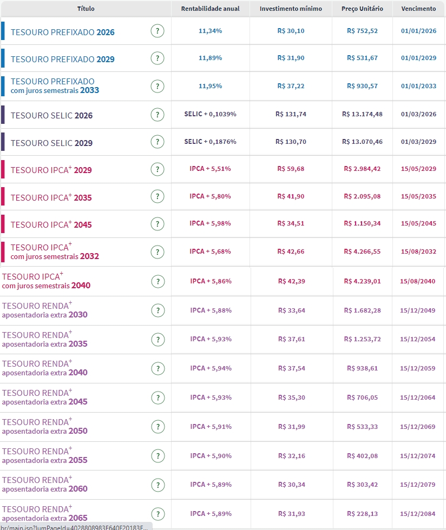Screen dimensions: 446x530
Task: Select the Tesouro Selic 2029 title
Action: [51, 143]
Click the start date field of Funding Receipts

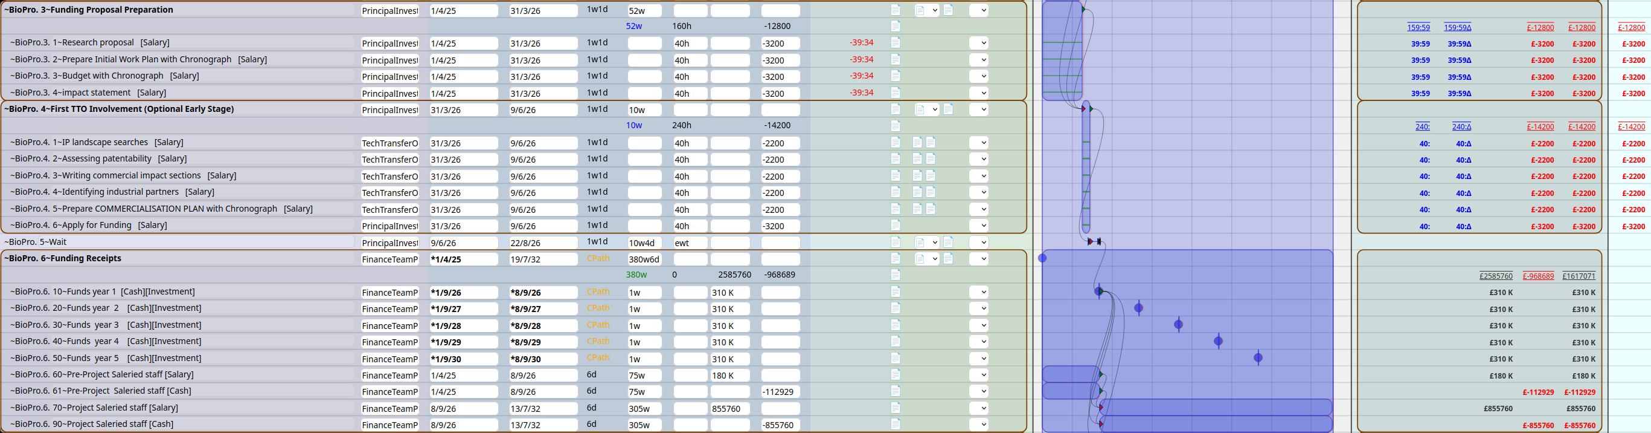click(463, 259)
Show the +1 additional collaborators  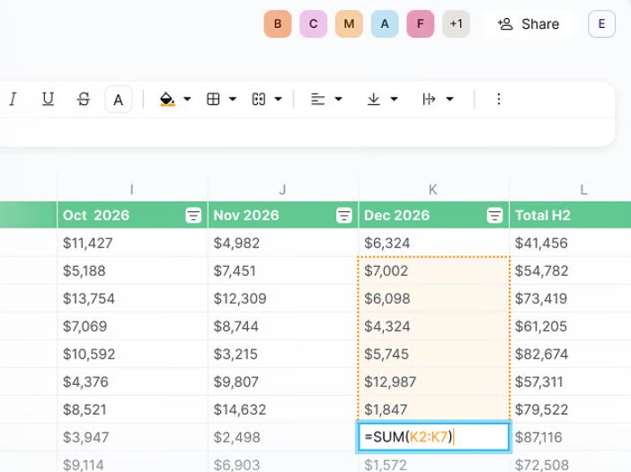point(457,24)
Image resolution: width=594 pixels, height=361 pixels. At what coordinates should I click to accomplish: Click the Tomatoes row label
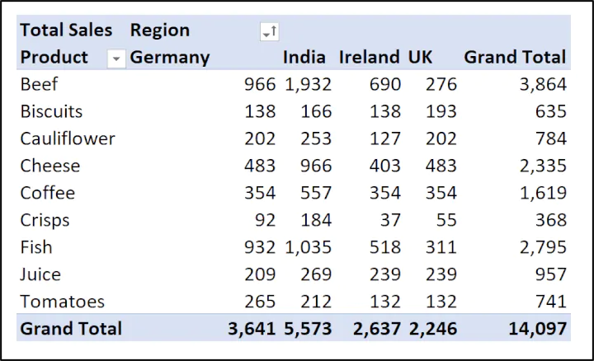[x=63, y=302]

##############################

** Problem to work on **
Each line from the one with "Image resolution: width=594" to the final line of the data above is to be printed exactly; no picture should appear in the copy.

** The completed task **
Image resolution: width=594 pixels, height=361 pixels. At what coordinates should I click to accomplish: Click the Tomatoes row label
[x=63, y=302]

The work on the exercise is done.